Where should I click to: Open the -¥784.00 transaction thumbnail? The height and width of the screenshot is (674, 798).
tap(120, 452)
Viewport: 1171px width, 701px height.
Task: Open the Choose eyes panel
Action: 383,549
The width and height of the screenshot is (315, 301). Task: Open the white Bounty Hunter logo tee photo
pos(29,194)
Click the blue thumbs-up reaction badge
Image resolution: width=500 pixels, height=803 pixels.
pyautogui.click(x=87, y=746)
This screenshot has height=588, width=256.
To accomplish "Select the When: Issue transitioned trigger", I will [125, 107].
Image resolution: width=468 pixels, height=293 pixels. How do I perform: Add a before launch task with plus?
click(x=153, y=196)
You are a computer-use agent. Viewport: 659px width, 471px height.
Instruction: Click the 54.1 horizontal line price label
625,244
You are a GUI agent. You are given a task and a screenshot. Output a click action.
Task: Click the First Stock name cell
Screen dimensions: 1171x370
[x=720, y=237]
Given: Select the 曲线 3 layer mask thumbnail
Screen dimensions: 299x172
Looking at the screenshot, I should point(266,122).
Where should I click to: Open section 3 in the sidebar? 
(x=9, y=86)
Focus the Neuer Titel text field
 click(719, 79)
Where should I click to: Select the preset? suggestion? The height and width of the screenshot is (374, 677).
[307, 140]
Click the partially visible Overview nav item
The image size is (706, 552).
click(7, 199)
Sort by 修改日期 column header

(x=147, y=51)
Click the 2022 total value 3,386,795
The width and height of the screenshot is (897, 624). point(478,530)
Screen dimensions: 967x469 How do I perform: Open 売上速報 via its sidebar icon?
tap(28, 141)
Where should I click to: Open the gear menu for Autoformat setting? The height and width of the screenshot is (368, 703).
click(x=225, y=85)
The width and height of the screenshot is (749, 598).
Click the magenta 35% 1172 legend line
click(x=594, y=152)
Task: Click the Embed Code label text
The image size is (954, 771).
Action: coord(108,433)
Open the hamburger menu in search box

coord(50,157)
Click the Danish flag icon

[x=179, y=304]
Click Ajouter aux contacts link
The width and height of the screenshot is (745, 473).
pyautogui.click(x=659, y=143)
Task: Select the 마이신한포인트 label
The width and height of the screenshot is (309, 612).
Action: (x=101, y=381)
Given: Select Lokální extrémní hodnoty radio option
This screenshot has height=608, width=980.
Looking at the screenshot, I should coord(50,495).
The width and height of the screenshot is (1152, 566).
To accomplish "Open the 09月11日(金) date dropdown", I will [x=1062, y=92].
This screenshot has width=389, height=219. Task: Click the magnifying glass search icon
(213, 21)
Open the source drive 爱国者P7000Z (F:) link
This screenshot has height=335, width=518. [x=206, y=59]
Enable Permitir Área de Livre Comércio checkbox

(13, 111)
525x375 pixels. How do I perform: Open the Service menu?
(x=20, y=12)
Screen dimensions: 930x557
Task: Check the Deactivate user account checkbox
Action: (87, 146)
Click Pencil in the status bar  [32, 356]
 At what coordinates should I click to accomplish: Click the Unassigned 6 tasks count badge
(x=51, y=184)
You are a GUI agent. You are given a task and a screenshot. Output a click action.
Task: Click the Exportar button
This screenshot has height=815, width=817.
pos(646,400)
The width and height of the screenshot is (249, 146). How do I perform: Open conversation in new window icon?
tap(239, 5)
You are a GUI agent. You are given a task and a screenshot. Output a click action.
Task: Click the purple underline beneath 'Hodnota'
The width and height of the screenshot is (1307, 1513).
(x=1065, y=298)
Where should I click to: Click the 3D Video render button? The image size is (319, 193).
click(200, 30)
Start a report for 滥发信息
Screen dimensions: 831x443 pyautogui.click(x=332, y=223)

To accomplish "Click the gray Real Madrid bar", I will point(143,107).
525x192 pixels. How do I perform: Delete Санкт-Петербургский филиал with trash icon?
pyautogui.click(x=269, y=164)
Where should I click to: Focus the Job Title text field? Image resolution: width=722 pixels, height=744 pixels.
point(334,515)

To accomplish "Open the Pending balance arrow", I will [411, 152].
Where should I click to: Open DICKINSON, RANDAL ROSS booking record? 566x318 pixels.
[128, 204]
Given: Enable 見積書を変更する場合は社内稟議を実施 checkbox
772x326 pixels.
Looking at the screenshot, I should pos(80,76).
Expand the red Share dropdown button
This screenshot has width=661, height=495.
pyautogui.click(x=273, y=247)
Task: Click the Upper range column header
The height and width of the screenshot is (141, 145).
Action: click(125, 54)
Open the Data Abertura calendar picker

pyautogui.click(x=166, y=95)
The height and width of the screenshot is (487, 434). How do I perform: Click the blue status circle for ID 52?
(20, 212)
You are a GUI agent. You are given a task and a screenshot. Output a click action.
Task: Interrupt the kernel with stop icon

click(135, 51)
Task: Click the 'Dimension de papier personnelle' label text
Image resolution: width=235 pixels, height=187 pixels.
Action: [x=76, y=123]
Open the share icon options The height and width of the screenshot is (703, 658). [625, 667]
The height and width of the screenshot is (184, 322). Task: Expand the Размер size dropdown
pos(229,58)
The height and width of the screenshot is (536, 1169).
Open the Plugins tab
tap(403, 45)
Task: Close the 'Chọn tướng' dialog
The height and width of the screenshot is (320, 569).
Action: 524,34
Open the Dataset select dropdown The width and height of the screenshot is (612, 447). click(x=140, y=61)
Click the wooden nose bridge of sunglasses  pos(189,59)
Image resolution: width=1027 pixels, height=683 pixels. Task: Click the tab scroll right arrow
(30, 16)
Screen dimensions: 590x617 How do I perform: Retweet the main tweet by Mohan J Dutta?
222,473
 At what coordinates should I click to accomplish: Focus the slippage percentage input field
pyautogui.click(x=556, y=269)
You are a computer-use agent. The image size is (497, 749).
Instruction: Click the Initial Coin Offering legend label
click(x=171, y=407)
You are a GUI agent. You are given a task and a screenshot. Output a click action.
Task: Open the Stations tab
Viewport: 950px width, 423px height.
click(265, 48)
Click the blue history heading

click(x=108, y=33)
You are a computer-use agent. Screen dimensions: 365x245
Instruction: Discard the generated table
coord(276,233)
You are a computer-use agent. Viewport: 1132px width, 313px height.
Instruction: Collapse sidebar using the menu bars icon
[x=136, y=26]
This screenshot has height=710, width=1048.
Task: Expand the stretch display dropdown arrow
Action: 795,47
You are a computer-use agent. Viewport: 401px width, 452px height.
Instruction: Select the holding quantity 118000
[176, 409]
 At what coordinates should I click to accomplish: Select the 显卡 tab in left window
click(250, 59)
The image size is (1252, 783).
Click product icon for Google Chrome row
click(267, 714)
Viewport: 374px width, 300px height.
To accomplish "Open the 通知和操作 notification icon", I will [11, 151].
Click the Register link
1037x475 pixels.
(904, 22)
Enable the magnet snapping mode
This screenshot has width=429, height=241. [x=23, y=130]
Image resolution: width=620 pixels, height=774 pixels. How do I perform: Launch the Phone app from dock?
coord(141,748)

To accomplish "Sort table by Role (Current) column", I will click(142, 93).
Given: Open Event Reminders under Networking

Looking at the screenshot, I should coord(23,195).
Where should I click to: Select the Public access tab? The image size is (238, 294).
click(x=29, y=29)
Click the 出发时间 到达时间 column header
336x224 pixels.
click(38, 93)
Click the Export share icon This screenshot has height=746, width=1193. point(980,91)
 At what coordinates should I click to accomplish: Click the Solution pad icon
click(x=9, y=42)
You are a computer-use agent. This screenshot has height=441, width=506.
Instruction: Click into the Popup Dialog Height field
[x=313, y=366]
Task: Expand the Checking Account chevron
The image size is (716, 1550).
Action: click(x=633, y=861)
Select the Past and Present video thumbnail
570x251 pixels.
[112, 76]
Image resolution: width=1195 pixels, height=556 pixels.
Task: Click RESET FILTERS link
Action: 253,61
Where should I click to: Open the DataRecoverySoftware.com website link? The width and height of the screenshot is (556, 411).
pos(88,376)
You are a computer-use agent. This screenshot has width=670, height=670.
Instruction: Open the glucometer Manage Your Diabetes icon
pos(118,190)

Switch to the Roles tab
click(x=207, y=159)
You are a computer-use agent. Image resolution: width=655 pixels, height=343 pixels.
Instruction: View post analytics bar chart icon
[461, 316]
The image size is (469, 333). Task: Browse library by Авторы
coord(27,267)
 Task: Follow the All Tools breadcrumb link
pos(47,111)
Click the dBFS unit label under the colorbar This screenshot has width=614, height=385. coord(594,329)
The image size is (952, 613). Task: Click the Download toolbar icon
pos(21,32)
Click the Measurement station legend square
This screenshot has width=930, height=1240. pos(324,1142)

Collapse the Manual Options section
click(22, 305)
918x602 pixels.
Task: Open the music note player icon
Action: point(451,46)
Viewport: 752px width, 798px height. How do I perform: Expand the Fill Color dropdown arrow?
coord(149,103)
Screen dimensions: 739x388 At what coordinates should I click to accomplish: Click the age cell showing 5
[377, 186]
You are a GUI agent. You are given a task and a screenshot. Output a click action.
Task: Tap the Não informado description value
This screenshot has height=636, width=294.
⁂
Start with the line above that contains "Task: Interrupt the kernel with stop icon" and end with the line that contains "Viewport: 374px width, 300px height.". Write out those lines exactly, and only those.

> [Solution below]
Task: Interrupt the kernel with stop icon

click(135, 51)
Task: Click the 'Dimension de papier personnelle' label text
Image resolution: width=235 pixels, height=187 pixels.
Action: [x=76, y=123]
Open the share icon options The height and width of the screenshot is (703, 658). [625, 667]
The height and width of the screenshot is (184, 322). Task: Expand the Размер size dropdown
pos(229,58)
The height and width of the screenshot is (536, 1169).
Open the Plugins tab
tap(403, 45)
Task: Close the 'Chọn tướng' dialog
The height and width of the screenshot is (320, 569).
Action: 524,34
Open the Dataset select dropdown The width and height of the screenshot is (612, 447). click(x=140, y=61)
Click the wooden nose bridge of sunglasses  pos(189,59)
Image resolution: width=1027 pixels, height=683 pixels. Task: Click the tab scroll right arrow
(30, 16)
Screen dimensions: 590x617 How do I perform: Retweet the main tweet by Mohan J Dutta?
222,473
 At what coordinates should I click to accomplish: Focus the slippage percentage input field
pyautogui.click(x=556, y=269)
You are a computer-use agent. The image size is (497, 749).
Instruction: Click the Initial Coin Offering legend label
click(x=171, y=407)
You are a GUI agent. You are given a task and a screenshot. Output a click action.
Task: Open the Stations tab
Viewport: 950px width, 423px height.
click(265, 48)
Click the blue history heading

click(x=108, y=33)
You are a computer-use agent. Screen dimensions: 365x245
Instruction: Discard the generated table
coord(276,233)
You are a computer-use agent. Viewport: 1132px width, 313px height.
Instruction: Collapse sidebar using the menu bars icon
[x=136, y=26]
This screenshot has height=710, width=1048.
Task: Expand the stretch display dropdown arrow
Action: 795,47
You are a computer-use agent. Viewport: 401px width, 452px height.
Instruction: Select the holding quantity 118000
[176, 409]
 At what coordinates should I click to accomplish: Select the 显卡 tab in left window
click(250, 59)
The image size is (1252, 783).
Click product icon for Google Chrome row
click(267, 714)
Viewport: 374px width, 300px height.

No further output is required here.